The five-day weather forecast for this week shows rainfall is likely to continue over several parts of the country.

“However, rainfall amounts and spatial coverage are likely to reduce. There will be isolated episodes of heavy rainfall over some parts of Highlands East and West of the Rift Valley, the Lake Victoria Basin, the Rift Valley, Coast and Northwestern Kenya,” the forecast said.

The Intergovernmental Authority on Development's (Igad's) Climate Prediction and Applications Centre says the greatest impact of El Niño in the Horn of Africa is mostly felt during the short rains, which begin in October.

The Igad states are  Djibouti, Ethiopia, Kenya, Somalia, South Sudan, Sudan, and Uganda (Eritrea is currently inactive), and is based in Djibouti.

“There is a strong association between a canonical El Niño and a wet Greater Horn of Africa short rains,” Igad says.
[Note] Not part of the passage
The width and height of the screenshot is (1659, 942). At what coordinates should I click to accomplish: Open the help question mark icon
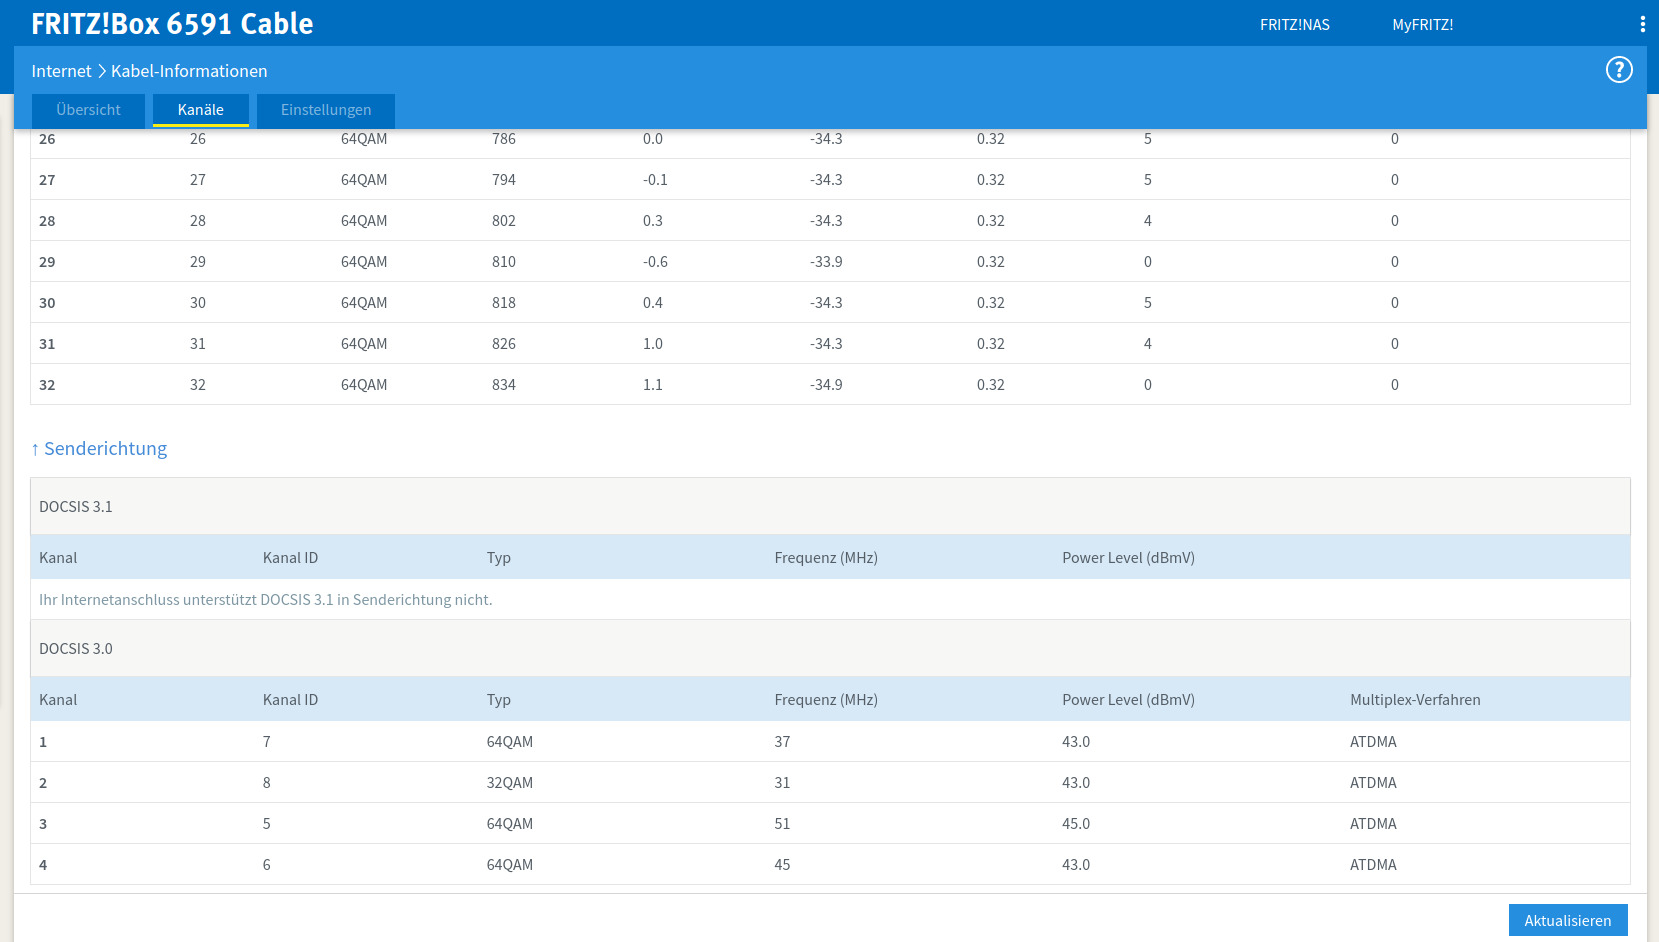[1618, 70]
The FAO Global Information and Early Warning System report indicated that in El Niño-induced dry weather countries, there will be an adverse impact on cereal production in 2023-24. This will potentially aggravate local food insecurity.

FAO said the El Niño oceanographic phenomenon is a key driver of extreme weather events that pose high risks to global food security.

The report indicated that already in 2022, the number of people facing acute food insecurity was projected to reach 222 million in 53 countries/territories. This is the highest level on record, according to the latest Hunger Hotspots report.

“The escalation in food insecurity is a consequence of the combined effects of conflicts, economic shocks and weather extremes,” the FAO report read.

It recommended distribution of farming tools and seeds of drought-tolerant crop varieties well in advance of planting seasons. Distribution of feed and provision of animal health support, with particular emphasis on chemicals to ensure a regular dipping regime and appropriate vaccination of livestock.

FAO also recommended rehabilitation of irrigation intakes, canals and other water points; promotion of capacity development and support to farmers on water-harvesting techniques; developing capacity of farmers and providing support on post-harvest management and processing to minimise losses.

It further called for “Provision of cash for work to facilitate support for the rapid construction/reinforcement of community infrastructures such as evacuation centres for livestock, water drainage systems and provision of unconditional cash transfers between the forecast hazard and the peak of its effects on local population.”